This code, when compiled in 32bit will produce a Targa image. When compiled in 64bit, it will hang because the variable column never increases. The problem is I wrote this code on a 32bit system, so I didn't detect my error until now I try to do it in 64bit.

Munair · Post by **Munair** » Nov 21, 2017 6:39

A quick look at your code tells me that you point to elements of an image using signed subscript types:

Code: Select all

imagestart[i] ' i as long should be ulong

Pointers are always unsigned, so you have to make sure addressing data is also unsigned.
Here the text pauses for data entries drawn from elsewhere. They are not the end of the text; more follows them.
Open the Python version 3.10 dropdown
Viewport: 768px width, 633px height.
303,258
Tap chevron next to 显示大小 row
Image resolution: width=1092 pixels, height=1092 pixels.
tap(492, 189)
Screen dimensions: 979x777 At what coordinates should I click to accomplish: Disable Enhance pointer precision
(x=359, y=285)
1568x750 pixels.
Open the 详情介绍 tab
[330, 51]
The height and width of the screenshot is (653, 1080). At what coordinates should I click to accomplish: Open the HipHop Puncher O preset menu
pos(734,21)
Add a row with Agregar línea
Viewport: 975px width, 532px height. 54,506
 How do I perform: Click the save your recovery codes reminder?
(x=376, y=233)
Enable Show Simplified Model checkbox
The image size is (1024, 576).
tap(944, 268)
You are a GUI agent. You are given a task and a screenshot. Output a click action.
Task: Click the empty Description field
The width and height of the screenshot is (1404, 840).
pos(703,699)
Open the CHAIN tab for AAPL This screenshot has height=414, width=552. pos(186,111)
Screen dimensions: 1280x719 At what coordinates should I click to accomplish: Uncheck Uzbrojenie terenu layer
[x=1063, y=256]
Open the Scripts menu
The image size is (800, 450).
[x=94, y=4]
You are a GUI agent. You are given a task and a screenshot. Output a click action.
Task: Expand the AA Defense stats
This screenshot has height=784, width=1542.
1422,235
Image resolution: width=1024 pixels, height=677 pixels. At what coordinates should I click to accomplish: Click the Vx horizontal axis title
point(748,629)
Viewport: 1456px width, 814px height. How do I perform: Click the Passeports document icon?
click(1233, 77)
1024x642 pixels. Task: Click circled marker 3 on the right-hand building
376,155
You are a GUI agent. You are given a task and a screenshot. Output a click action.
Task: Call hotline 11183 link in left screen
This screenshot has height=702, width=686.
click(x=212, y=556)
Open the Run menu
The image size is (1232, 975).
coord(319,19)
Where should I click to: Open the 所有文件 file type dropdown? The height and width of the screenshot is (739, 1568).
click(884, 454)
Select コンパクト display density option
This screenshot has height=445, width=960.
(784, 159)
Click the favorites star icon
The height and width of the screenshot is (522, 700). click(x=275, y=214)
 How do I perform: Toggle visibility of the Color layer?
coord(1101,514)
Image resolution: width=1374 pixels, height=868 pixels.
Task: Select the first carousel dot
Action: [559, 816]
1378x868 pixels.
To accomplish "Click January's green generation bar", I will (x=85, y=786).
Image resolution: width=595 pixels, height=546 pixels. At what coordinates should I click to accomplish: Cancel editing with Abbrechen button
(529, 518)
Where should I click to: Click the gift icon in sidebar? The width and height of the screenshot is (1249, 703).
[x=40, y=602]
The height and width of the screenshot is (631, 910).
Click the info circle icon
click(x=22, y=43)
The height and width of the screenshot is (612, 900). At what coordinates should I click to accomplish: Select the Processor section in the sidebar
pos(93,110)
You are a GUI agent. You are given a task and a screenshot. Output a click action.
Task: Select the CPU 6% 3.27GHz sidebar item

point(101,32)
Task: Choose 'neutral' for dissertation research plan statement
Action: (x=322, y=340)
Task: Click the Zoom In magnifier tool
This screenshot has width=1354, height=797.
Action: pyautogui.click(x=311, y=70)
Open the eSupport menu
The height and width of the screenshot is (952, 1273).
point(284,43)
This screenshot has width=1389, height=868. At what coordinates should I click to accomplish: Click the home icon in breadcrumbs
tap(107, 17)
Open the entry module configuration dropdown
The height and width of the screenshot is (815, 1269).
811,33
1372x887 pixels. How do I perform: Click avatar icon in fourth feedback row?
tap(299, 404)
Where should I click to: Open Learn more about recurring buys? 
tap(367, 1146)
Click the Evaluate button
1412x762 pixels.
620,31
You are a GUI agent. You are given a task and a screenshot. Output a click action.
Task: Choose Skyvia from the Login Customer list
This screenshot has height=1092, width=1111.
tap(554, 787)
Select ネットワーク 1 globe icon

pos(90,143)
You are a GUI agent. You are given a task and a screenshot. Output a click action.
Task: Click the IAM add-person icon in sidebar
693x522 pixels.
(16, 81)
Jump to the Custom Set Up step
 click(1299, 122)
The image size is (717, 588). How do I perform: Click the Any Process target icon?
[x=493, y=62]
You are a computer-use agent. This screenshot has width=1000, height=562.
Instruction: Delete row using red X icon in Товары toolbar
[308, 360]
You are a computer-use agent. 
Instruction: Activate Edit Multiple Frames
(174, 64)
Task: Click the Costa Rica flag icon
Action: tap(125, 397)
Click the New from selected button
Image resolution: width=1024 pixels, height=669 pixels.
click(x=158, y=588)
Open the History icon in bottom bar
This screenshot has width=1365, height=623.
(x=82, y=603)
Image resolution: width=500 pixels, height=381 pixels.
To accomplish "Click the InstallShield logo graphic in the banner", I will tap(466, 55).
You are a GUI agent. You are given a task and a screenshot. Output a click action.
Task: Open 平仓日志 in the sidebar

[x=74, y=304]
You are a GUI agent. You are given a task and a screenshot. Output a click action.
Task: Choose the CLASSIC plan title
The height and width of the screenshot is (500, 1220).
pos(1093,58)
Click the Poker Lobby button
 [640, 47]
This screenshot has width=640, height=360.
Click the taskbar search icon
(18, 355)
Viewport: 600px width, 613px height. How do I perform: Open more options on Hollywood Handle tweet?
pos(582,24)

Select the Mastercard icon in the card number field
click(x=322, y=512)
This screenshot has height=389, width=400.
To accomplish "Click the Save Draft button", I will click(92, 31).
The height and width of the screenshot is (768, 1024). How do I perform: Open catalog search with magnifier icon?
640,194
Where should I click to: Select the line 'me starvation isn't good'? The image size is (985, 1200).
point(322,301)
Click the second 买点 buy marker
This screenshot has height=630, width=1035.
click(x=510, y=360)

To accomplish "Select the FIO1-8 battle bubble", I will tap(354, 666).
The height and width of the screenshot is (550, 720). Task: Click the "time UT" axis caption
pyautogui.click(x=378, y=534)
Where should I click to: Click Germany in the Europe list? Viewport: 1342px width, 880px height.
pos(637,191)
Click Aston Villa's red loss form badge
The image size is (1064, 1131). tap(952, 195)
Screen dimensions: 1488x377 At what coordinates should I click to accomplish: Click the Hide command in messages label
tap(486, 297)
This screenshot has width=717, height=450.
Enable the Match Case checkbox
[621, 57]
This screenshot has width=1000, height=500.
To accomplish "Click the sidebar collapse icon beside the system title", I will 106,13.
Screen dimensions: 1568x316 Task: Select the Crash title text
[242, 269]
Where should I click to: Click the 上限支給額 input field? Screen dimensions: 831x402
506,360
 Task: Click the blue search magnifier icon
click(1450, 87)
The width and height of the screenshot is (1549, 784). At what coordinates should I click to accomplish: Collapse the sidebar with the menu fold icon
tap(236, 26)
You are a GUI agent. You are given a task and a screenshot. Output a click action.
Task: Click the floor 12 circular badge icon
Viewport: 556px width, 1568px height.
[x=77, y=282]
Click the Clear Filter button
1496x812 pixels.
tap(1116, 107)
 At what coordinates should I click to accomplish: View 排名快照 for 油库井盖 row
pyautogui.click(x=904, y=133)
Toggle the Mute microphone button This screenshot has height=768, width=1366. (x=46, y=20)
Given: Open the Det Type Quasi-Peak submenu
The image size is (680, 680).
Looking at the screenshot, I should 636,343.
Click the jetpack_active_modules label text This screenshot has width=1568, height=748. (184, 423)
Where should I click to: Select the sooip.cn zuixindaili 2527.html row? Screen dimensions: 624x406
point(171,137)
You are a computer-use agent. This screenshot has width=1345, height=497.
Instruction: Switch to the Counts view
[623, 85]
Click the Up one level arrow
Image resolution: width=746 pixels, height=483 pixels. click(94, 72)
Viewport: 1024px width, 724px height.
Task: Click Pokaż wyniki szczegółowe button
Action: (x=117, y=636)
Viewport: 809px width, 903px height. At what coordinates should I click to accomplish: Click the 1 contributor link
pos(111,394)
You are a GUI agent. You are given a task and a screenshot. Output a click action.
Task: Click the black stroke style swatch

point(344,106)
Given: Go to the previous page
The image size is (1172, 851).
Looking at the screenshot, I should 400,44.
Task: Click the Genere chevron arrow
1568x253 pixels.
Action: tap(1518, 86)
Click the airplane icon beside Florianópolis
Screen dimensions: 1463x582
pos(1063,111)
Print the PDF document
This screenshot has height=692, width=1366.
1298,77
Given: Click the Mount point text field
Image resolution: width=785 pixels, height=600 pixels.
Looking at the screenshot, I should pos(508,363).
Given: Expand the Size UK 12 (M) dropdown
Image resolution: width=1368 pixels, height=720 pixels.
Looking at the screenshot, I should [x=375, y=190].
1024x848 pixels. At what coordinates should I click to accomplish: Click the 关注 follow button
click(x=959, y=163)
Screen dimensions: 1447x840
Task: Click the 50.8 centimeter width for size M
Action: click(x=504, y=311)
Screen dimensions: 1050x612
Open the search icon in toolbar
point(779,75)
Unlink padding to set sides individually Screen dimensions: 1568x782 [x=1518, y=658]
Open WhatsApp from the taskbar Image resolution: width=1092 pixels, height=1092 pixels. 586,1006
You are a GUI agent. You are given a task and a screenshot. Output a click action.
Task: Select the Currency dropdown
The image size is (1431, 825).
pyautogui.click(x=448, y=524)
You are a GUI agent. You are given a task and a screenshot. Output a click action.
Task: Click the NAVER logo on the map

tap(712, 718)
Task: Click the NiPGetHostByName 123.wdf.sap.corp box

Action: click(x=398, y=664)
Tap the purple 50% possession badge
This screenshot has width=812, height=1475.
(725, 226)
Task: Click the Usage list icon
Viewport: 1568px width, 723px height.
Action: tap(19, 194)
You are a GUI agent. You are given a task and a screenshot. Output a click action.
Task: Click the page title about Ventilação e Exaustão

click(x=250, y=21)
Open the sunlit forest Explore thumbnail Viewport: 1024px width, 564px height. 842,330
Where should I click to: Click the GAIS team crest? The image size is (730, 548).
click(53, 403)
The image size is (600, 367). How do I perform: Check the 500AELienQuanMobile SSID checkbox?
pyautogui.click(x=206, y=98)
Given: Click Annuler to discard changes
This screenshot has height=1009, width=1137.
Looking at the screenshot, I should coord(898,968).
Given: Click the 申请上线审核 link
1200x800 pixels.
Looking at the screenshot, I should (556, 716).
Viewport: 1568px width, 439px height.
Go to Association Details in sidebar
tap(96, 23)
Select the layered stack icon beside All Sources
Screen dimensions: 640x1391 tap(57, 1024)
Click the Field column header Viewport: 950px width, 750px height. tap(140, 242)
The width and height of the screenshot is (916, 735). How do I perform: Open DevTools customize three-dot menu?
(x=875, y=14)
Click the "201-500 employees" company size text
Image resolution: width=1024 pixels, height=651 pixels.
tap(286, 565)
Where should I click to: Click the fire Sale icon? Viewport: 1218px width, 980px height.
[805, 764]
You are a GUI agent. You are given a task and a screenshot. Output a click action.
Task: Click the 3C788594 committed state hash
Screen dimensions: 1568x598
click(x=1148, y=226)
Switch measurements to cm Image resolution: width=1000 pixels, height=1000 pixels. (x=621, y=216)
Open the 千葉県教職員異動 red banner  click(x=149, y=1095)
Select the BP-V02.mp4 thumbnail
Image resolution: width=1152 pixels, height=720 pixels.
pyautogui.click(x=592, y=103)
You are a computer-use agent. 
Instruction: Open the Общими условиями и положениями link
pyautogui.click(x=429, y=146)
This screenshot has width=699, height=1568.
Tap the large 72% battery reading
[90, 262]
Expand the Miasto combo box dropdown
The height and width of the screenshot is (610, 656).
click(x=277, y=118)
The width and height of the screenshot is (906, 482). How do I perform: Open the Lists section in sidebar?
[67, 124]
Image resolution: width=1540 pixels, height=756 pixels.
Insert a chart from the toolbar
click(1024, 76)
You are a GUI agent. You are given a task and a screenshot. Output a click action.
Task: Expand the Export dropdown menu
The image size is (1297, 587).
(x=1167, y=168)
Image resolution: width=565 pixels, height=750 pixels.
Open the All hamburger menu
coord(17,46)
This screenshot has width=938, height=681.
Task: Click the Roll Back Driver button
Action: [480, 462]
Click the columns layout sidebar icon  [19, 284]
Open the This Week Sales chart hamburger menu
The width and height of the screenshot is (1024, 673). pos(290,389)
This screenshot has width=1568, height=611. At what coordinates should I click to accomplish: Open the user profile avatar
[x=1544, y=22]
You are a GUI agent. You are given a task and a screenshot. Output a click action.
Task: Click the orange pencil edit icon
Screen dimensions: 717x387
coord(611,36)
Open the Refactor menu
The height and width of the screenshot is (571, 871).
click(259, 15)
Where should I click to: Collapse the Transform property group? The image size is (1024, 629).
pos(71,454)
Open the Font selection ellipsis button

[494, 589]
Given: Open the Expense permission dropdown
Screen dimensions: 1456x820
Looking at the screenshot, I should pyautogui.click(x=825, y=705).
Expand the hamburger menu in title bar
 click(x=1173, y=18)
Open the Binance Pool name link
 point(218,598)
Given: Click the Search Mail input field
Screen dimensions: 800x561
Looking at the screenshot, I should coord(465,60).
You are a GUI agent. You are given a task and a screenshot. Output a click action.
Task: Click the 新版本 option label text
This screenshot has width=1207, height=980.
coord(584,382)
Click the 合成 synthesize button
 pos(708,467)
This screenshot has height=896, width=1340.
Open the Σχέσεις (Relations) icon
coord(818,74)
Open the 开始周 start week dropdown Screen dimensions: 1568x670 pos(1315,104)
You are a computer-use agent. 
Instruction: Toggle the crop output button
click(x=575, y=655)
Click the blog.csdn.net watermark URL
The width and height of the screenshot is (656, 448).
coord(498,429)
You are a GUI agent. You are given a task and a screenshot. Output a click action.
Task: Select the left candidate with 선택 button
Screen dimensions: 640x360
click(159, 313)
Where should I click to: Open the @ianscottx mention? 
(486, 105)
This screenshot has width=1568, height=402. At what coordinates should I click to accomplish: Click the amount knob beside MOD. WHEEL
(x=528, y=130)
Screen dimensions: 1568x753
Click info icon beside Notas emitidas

Changing the subscript types to ulong may solve the problem (they are supposed to be positive anyway).

Furthermore, you compare signed to unsigned: sample As Long should be sample As ULong.

Munair · Post by **Munair** » Nov 21, 2017 6:58

BTW, the reason LONG and ULONG HEX in your example give equal on 32bit systems and unequal on 64 bit systems, is because it is a 32bit data type. It is not portable.

xlucas · Post by **xlucas** » Nov 21, 2017 7:16

Munair, yes, indeces are always unsigned and I used a signed index variable, but it's still always positive, so it shouldn't make a difference.

Munair wrote:[...]is because it is a 32bit data type. It is not portable.

All types are portable (except possibly Integer if you use it as a 64bit integer number). What sense would it make that they weren't? And when you say "your problem", you mean this particular piece of code. Yes, of course, I was able to fix it easily by making sample ULong, but that's not the point. The matter is that, if the 32bit compiler will sometimes give equal where the 64bit compiler gives non-equal, then you won't see that you're creating a bug while testing in 32bit and the bug will become aparent in 64bit.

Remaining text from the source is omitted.